The IHT is a building development and land steward organization. As stated on the IHT website, “The Island Housing Trust supports a diverse and vital community on the Island of Martha’s Vineyard by creating and sustaining permanently affordable housing solutions, both rental and ownership.”
“We’re a nonprofit, which distinguishes us from the other housing organizations,” says Development Manager Sophie Abrams. The IHT relies heavily on donations. Its big fundraiser of the year, the Summer Benefit Brunch, will take place at Island Alpaca this year on August 16.
According to a press release issued by the IHT on the upcoming Dine to Donate event, “These funds will contribute to the creation of permanently affordable workforce housing on the Island, and will help IHT realize our goal of creating 180 affordable homes by 2020. Creation of these homes benefits the Island community as a whole by providing stable, quality housing to the people who make up the backbone of our community: teachers, hospital workers, Steamship Authority employees, police officers, and local business owners.”
Commenting on the Dine to Donate event, Ms. Abrams says, “It’s an easy way for people to come out and enjoy a meal and help the Island Housing Trust.”
Mr. Blau has a vested interest in helping to support the IHT’s efforts. As a business owner, he struggles every year to find housing for many of his employees.
“I’ve turned into a real estate agent,” says Mr. Blau. “I’m literally having trouble managing my business anymore. Most of my time right now is spent on the hiring process and the housing process, finding housing for my year-rounders, and trying to find housing seasonally. We rent year-round houses for our staff. Our focus is to try to keep our year-rounders here. It’s a little overwhelming.”
Mr. Blau’s concerns are shared by other business owners on the Island. “It’s not a story I feel remotely alone in,” he says. “Everyone I talk to says they have the same nightmares. We’re going to have to all get together on this or we’re going to go out of business.”
Support for the initiative was easy to obtain: “Once I was able to get in touch with people, it didn’t take long. Owners got on board shockingly fast. This is the issue that’s going to drive us forward. We can talk about the food costs and the energy costs. Those can be dealt with. Housing is the real issue. They have yet to create a robot that can serve or make drinks.”
In March, members of the Martha’s Vineyard Commission and the IHT met with a group of around 30 local business owners at the Copper Wok to discuss the problem of workforce housing. Mr. Blau, who says he employs about 250 people during the summer months, was very vocal at that gathering.
“We’ve been working to try to see if there’s a way to consolidate what’s going on with housing and try to bring the different groups together,” says Mr. Blau. “There are a couple of different missions. Fundraising is one. Publicity is another one — getting the message out. I thought we could knock off both of those if we did something we’ve never done before.

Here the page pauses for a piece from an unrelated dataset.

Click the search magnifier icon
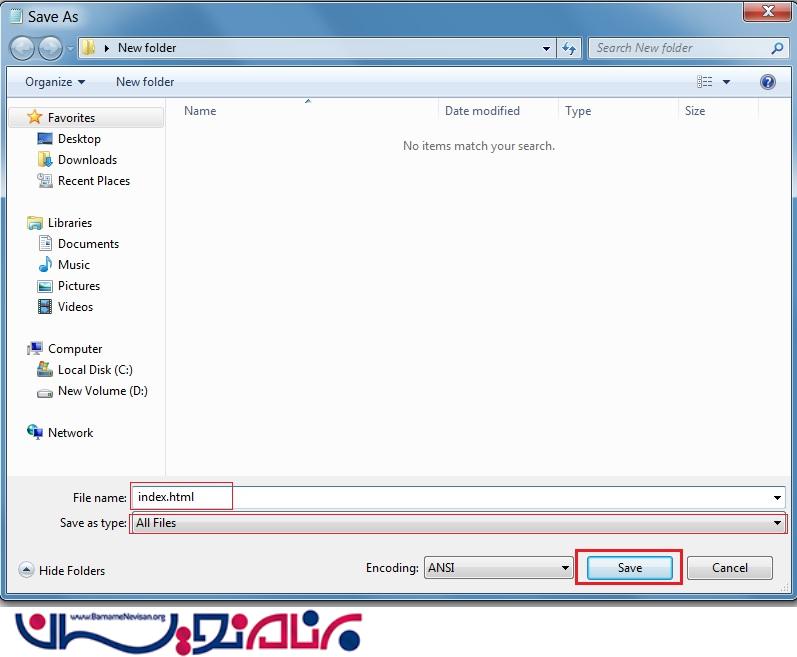797x657 pixels. (777, 48)
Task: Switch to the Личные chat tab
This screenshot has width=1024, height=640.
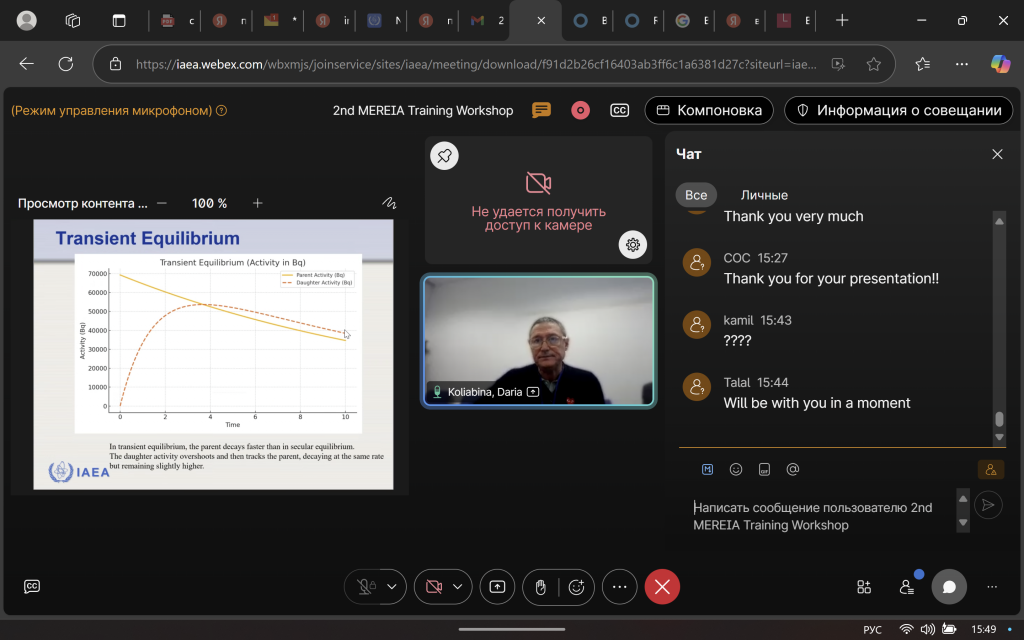Action: point(764,195)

This is a way to get the people who are as affected with staffing issues as anyone to take a lead role and bond together to raise awareness.”
Mr. Blau notes that he has been aware of the lack of affordable housing on the Island since he moved here in 1997, but says that he has seen the problem reach critical mass more recently: “Weekly rental conversions are taking away the summer housing market. We’re losing our inventory of housing.” He believes that newer owner-rental services like Airbnb have exacerbated the problem.

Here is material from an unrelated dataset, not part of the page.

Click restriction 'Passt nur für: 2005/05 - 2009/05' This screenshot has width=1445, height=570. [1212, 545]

However, he finds hope in the fact that more people are becoming aware of the issue: “I think the spotlight is getting brighter and brighter. The point is really to get the ball rolling. At some point people are going to have to come up with some concrete solutions. There’s a definite trajectory. There’s a definite path to success, but we’ve got to get as many people as possible on the train moving forward.”
The following restaurants will participate in the Dine to Donate event on Sunday, May 17: Offshore Ale Co., Martha’s Vineyard Chowder Co., Copper Wok, Sharky’s Cantina (both locations), the LoFT, Jimmy Seas Pan Pasta, Rockfish, the Wharf Pub, Coop de Ville, Water Street Restaurant, Henry’s Hotel Bar, Chesca’s Restaurant, Rocco’s Pizzeria, Wolf’s Den Pizzeria, Edgartown Pizza, and the Pizza Place.